PcapPlusPlus icon indicating copy to clipboard operation
PcapPlusPlus copied to clipboard

Improve the CI time

Open tigercosmos opened this issue 1 year ago • 27 comments

Currently, we have too many GitHub action items, which results in a long building and testing time. We need to refactor the current CI files and make the CI faster.

tigercosmos avatar Jun 24 '24 02:06 tigercosmos

how can we improve it? Maybe we can list the action items so anyone can work on it

seladb avatar Jun 24 '24 05:06 seladb

@seladb let's brainstorm some ideas to improve this. cc @Dimi1010 @egecetin @clementperon

tigercosmos avatar Jun 24 '24 06:06 tigercosmos

I didn't look at the pipeline but using a cache + ccache could avoid to rebuild some files. Else limiting the number of OS and run a nightly pipeline with all the OS / configurations

clementperon avatar Jun 24 '24 06:06 clementperon

My suggestion is that if the cache is not enough, we can distribute the workflow to several providers to prevent reaching compute limits. For example,

  • Cirrus: only run doxy
  • Azure: only windows runners
  • Github: linux runners
  • and so on ...

It should make it harder to maintain a bit, but we can handle it if we have to

egecetin avatar Jun 24 '24 16:06 egecetin

@egecetin I think it could be the last step. The issue is the current CI script is not efficient enough. Just like that we need to improve the algorithm before trying to use multithread(?)

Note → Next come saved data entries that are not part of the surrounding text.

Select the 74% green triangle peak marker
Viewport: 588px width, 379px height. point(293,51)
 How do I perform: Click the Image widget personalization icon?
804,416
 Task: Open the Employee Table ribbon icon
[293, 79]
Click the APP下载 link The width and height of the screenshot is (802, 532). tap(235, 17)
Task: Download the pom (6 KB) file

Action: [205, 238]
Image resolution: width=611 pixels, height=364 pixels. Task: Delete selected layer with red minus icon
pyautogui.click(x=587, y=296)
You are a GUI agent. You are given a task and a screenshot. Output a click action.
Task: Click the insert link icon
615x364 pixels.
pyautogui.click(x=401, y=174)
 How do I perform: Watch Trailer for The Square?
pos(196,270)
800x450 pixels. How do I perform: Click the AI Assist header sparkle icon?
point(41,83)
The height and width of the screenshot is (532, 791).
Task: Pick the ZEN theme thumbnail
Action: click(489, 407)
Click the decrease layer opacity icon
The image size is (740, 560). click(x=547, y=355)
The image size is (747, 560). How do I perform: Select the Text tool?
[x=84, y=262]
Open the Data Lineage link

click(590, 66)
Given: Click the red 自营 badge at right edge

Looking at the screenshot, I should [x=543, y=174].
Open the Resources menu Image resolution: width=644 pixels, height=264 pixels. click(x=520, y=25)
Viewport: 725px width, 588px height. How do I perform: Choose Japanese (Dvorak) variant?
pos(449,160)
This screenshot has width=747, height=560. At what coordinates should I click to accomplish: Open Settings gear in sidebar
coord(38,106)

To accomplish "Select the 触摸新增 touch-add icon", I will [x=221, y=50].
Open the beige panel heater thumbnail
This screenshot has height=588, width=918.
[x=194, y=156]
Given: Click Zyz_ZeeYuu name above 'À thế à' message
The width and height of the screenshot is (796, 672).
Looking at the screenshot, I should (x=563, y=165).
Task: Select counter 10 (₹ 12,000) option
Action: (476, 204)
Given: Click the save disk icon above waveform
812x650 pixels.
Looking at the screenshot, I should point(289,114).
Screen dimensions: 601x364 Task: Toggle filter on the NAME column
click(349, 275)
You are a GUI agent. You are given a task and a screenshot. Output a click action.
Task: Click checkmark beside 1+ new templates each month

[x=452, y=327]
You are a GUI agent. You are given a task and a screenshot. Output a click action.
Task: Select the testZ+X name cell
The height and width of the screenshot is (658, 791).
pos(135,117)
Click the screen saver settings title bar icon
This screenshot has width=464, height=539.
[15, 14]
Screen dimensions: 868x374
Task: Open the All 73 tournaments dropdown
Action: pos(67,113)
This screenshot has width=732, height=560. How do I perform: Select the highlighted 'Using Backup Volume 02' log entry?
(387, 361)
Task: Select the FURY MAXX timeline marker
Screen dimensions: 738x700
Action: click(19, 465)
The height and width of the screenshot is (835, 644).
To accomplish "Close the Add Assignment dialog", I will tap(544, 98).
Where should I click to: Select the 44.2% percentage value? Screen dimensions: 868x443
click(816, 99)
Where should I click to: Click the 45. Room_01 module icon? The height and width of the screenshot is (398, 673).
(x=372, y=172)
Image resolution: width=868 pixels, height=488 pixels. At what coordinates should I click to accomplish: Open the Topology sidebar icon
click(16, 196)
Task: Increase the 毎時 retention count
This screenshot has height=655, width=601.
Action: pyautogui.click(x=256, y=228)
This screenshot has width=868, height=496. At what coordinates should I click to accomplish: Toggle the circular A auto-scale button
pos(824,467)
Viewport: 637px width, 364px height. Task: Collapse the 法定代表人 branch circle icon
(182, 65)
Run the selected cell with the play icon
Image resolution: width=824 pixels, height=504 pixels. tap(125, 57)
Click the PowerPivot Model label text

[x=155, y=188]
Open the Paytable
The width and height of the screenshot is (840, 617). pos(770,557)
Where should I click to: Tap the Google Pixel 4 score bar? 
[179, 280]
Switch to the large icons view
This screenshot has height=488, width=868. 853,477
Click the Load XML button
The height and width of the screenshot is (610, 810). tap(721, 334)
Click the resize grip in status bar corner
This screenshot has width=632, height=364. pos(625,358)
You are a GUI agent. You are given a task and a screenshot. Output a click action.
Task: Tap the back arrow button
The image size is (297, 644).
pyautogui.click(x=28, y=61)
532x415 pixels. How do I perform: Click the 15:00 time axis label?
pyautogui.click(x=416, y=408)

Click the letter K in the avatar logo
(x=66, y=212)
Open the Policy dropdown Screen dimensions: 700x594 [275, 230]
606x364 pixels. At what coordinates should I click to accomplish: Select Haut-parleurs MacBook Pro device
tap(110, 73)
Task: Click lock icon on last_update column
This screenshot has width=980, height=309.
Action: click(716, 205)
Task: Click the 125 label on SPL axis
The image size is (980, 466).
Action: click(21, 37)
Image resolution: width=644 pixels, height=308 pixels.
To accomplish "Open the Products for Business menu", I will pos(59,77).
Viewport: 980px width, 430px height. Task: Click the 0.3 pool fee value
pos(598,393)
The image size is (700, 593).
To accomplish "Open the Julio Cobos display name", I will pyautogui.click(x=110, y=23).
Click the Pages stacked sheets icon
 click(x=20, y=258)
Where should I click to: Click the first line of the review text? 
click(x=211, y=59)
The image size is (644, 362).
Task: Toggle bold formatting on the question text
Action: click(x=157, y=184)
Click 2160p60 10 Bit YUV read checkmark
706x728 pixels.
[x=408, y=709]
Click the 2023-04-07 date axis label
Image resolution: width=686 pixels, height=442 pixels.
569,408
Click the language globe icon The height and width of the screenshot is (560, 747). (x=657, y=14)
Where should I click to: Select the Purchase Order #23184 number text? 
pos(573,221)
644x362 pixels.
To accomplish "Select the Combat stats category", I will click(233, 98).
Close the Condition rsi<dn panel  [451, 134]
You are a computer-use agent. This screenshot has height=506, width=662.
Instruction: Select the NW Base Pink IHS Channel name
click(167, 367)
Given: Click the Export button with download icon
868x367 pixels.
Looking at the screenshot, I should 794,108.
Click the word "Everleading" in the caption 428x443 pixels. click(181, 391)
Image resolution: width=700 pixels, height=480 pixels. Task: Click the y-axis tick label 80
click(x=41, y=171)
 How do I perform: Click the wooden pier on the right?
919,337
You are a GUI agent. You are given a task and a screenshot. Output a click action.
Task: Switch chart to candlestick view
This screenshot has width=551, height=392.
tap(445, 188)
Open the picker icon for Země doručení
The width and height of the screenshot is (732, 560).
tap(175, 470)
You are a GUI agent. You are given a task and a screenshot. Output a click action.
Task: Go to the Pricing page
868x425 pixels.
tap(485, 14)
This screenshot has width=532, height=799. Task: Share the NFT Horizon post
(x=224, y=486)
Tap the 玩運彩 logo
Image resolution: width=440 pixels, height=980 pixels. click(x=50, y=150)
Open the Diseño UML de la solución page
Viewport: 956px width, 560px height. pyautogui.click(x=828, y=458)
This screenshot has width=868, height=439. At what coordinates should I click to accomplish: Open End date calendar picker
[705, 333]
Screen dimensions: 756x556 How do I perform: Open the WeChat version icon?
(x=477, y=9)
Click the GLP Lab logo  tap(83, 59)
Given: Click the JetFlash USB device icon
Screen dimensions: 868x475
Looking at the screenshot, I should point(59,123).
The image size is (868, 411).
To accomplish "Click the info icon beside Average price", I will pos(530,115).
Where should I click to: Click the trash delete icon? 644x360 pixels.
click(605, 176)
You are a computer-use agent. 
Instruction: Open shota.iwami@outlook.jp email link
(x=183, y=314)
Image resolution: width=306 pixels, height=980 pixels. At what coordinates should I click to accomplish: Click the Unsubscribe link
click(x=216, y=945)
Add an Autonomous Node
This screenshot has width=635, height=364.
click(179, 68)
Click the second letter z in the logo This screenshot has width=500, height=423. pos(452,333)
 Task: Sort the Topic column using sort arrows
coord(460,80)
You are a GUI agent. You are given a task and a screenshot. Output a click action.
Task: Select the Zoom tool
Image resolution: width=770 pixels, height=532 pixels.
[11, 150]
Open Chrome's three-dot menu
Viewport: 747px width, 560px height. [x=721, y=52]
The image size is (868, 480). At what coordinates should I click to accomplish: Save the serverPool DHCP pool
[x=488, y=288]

tigercosmos avatar Jun 24 '24 18:06 tigercosmos

@tigercosmos Yes of course. If possible, I agree we should improve the pipeline first. To be honest I did not check all workflows but most of the runs between 5-8 mins (approx 2-3 mins from build so it is like 30%-50% of run is build), right? So, I'm not sure we can dramatically improve CI runtime (even with caching) unless we limit the runner OS/version/config or improve parallelism. I think for "multiplatform" definition the code should be tested as much as possible. So, I don't know what we can do.

egecetin avatar Jun 24 '24 18:06 egecetin

Something that comes to my mind, testing consumes approx 1 minute. If I'm not mistaken current test suite does not support multithreading (@seladb correct me if I'm wrong pls). So maybe using a test library supporting multithreading might lead better testing times? (eg. integrating GoogleTest + ctest to run tests parallel to efficiently saturate CPU)

or maybe we can just remove "Check Installation" step which can halve the workflow time but not sure about this.

egecetin avatar Jun 24 '24 18:06 egecetin

@egecetin true, I think the parallelism of test cases may be the key. Probably we should focus on it in the next step.

tigercosmos avatar Jun 24 '24 18:06 tigercosmos

@seladb what do you think?

tigercosmos avatar Jun 26 '24 05:06 tigercosmos

The "Check installation" step re-builds the entire library, although it was built just a few steps earlier. Maybe we can use cache to prevent that?

Regarding the tests - they indeed take between 1 min (on Linux) and 4 mins (on Windows), so parallelism may help. But replacing the whole testing framework will take a very long time and I'm not sure it's worth the relatively small runtime gain...

seladb avatar Jul 04 '24 11:07 seladb

we have 39 checks now, if we can save one minute for each, then we save 40 mins. I think both cache and test parallelism are worth a try.

We don't need to switch a new testing framework, I think it's not hard to introduce parallelization in the current one.

tigercosmos avatar Jul 04 '24 15:07 tigercosmos

sure, we can try both. Hopefully it can save some of the CI time

seladb avatar Jul 05 '24 12:07 seladb

I will tried to work on the test parallelization

tigercosmos avatar Jul 05 '24 16:07 tigercosmos

@tigercosmos Maybe we can close this issue what do you think? With ccache and disabling old commit runners for PRs, CI performance improved and moving to Gtest is mostly related to improving test framework itself for now not for CI performance.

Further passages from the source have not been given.